Nobody at the school told us what to expect as the horn buds healed. Is this what's supposed to happen? The girls have been sticking their heads out through the fence boards and we think Alice might have hit her head trying to pull it back into the pen. Is there anything else I should do for her? :shrug: 

She seems fine. I was surprised to see the wound. I think I expected the buds to fall off cleanly. This is probably something everyone here knows. Like I mentioned, we're still new with goats, so it's all new to us. Thanks for any info anyone can offer.

Anna


----------



## liz (Oct 5, 2007)

I had 2 kids burned for the very first time in 7 years of breeding and I was scared too when the one knocked off the scab, from all who replied to me here it is perfectly normal and is healing.
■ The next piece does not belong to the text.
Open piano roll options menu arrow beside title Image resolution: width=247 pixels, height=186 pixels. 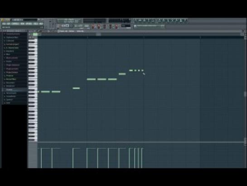[58, 31]
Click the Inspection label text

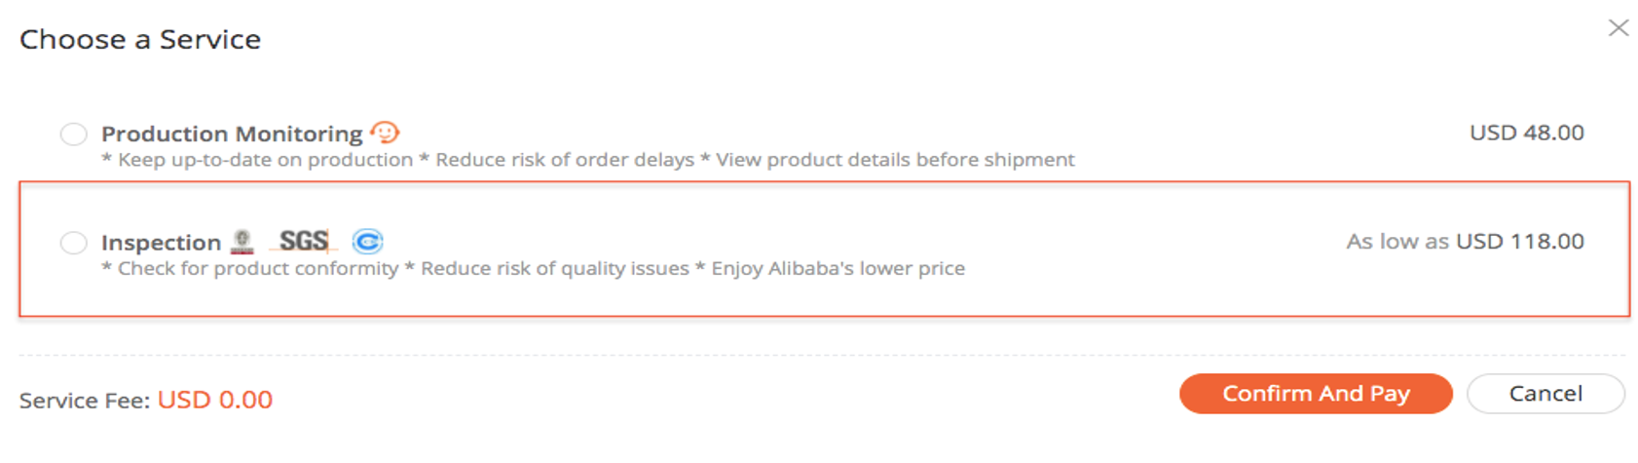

They get really itchy as they heal and you will see them rubbing their heads on anything to scratch and those "caps" will come off though not so neat when they do. You did good putting the iodine on it and keeping the flies off.


----------



## bigoakfarm (Oct 6, 2007)

Hi Anna,
I normally knock the little horn cap off while I'm disbudding and cauterize under it but I know people who don't and the cap will pretty much always fall off on it's own. So long as you keep the area clean and don't allow it to become infected it's probably going to be fine. My kids will knock scabs off all the time and there will be a little blood there. No big deal.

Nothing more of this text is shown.